• AVAILABLE DATA:
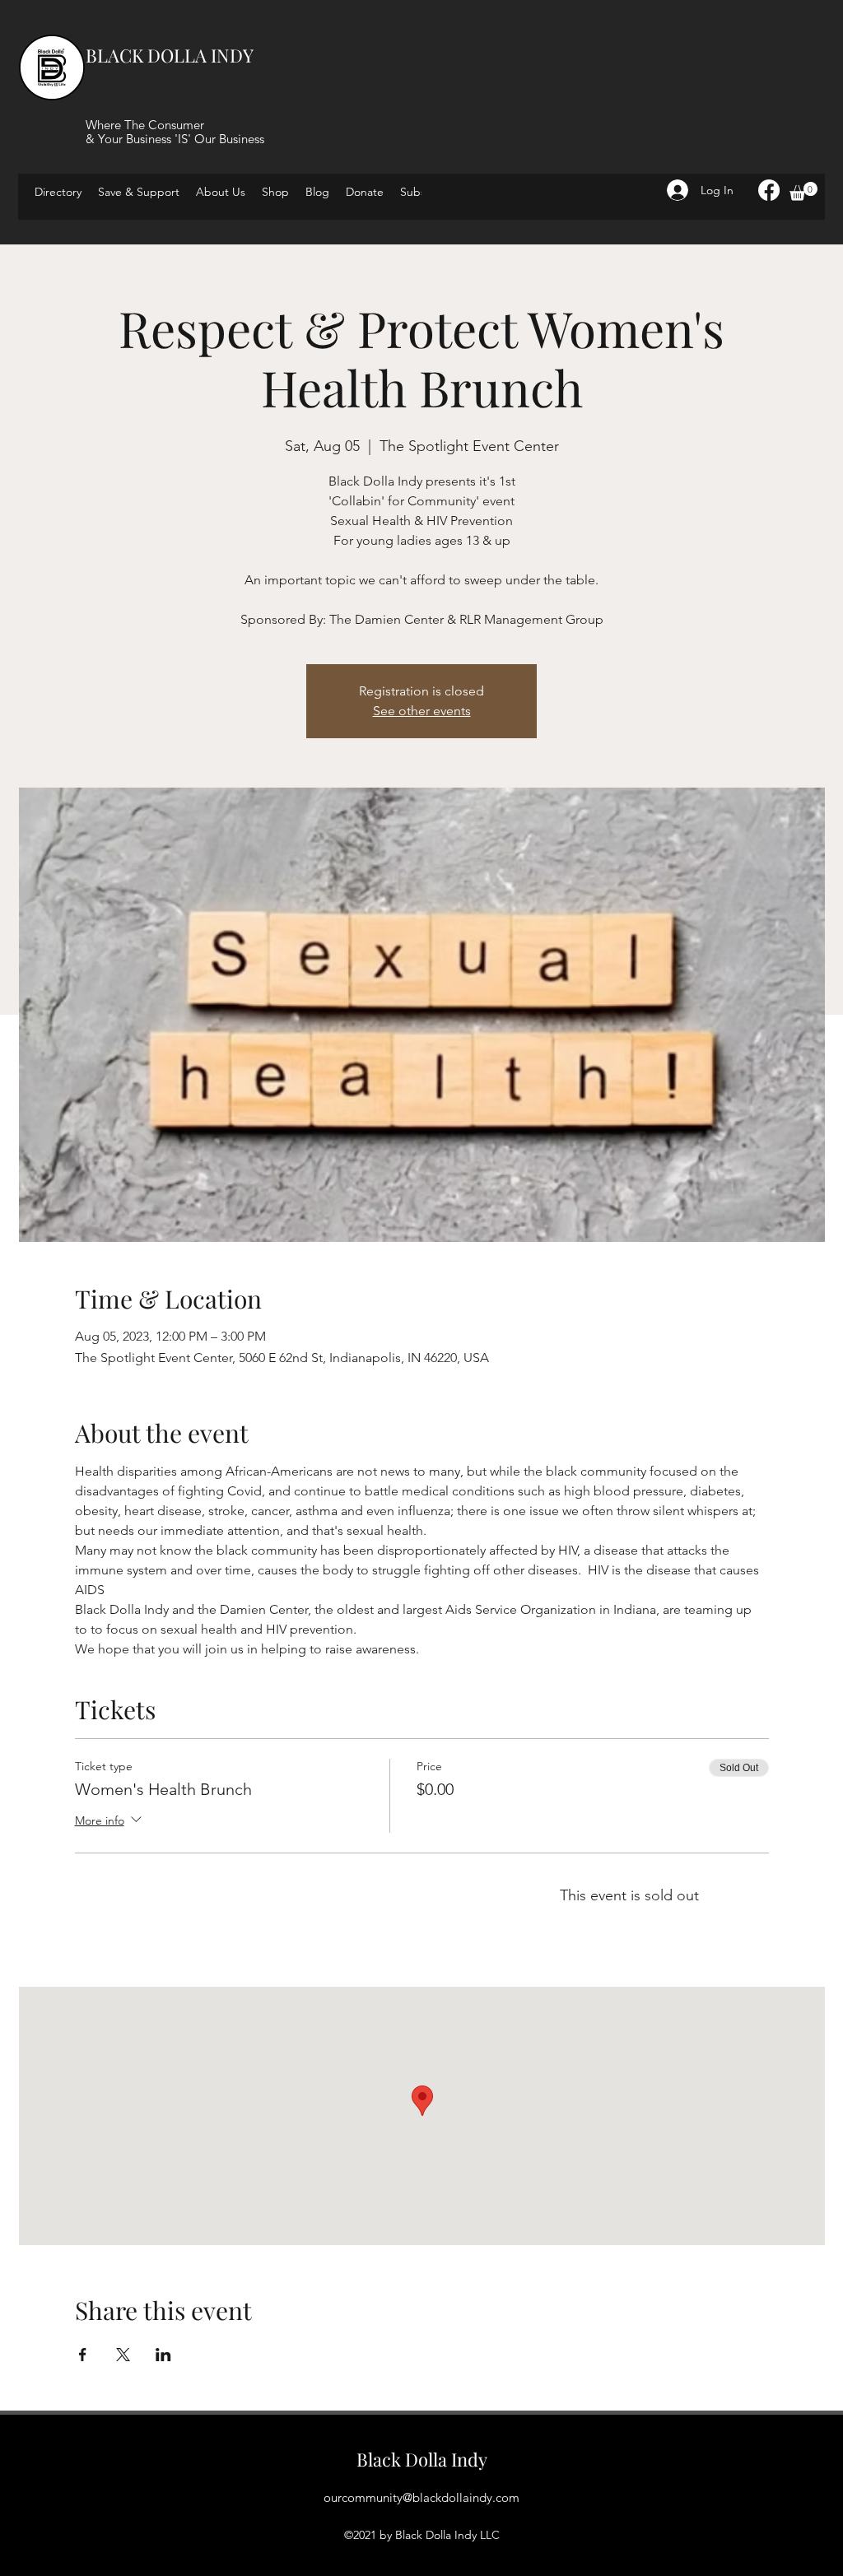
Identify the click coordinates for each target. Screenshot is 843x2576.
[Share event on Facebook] (83, 2354)
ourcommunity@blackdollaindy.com (421, 2497)
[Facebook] (769, 190)
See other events (422, 710)
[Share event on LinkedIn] (163, 2354)
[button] (803, 191)
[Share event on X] (123, 2354)
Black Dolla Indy (421, 2459)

• WHAT YOU NEED TO DO:
Only the lines from the one containing "[Facebook] (769, 190)" through the last line of the records are to be set down, exactly as they appear.

• TASK OUTPUT:
[Facebook] (769, 190)
See other events (422, 710)
[Share event on LinkedIn] (163, 2354)
[button] (803, 191)
[Share event on X] (123, 2354)
Black Dolla Indy (421, 2459)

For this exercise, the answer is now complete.